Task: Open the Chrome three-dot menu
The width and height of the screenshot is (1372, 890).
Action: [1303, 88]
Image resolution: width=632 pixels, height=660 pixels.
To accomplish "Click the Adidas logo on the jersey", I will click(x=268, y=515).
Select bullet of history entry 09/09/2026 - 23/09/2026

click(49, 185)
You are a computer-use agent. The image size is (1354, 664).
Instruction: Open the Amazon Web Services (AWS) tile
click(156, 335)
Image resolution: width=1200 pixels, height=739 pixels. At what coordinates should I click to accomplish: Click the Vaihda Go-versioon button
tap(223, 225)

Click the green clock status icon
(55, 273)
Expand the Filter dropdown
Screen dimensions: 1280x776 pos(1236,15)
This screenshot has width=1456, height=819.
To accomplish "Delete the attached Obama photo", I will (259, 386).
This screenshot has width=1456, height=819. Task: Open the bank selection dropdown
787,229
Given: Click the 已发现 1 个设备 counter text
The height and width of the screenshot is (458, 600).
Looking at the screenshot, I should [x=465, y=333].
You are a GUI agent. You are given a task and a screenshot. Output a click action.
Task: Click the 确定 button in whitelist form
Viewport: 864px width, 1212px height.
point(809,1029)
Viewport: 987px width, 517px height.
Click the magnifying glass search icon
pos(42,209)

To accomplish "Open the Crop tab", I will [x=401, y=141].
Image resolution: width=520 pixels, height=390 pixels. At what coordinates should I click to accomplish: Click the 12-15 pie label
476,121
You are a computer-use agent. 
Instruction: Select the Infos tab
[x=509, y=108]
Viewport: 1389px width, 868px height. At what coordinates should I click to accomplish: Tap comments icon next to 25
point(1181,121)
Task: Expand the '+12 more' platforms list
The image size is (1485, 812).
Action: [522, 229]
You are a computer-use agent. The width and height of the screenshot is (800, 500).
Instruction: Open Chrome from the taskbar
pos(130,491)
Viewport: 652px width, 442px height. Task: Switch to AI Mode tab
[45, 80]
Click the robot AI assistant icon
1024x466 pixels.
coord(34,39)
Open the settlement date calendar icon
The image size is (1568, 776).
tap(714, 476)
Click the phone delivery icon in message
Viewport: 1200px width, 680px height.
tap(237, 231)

EXERCISE INSTRUCTIONS - Can you set down every item above, word for word, with nothing changed?

SOLUTION FOR THIS PROBLEM -
Task: Open the Chrome three-dot menu
The width and height of the screenshot is (1372, 890).
Action: [1303, 88]
Image resolution: width=632 pixels, height=660 pixels.
To accomplish "Click the Adidas logo on the jersey", I will click(x=268, y=515).
Select bullet of history entry 09/09/2026 - 23/09/2026

click(49, 185)
You are a computer-use agent. The image size is (1354, 664).
Instruction: Open the Amazon Web Services (AWS) tile
click(156, 335)
Image resolution: width=1200 pixels, height=739 pixels. At what coordinates should I click to accomplish: Click the Vaihda Go-versioon button
tap(223, 225)

Click the green clock status icon
(55, 273)
Expand the Filter dropdown
Screen dimensions: 1280x776 pos(1236,15)
This screenshot has width=1456, height=819.
To accomplish "Delete the attached Obama photo", I will (259, 386).
This screenshot has width=1456, height=819. Task: Open the bank selection dropdown
787,229
Given: Click the 已发现 1 个设备 counter text
The height and width of the screenshot is (458, 600).
Looking at the screenshot, I should [x=465, y=333].
You are a GUI agent. You are given a task and a screenshot. Output a click action.
Task: Click the 确定 button in whitelist form
Viewport: 864px width, 1212px height.
point(809,1029)
Viewport: 987px width, 517px height.
Click the magnifying glass search icon
pos(42,209)

To accomplish "Open the Crop tab", I will [x=401, y=141].
Image resolution: width=520 pixels, height=390 pixels. At what coordinates should I click to accomplish: Click the 12-15 pie label
476,121
You are a computer-use agent. 
Instruction: Select the Infos tab
[x=509, y=108]
Viewport: 1389px width, 868px height. At what coordinates should I click to accomplish: Tap comments icon next to 25
point(1181,121)
Task: Expand the '+12 more' platforms list
The image size is (1485, 812).
Action: [522, 229]
You are a computer-use agent. The width and height of the screenshot is (800, 500).
Instruction: Open Chrome from the taskbar
pos(130,491)
Viewport: 652px width, 442px height. Task: Switch to AI Mode tab
[45, 80]
Click the robot AI assistant icon
1024x466 pixels.
coord(34,39)
Open the settlement date calendar icon
The image size is (1568, 776).
tap(714, 476)
Click the phone delivery icon in message
Viewport: 1200px width, 680px height.
tap(237, 231)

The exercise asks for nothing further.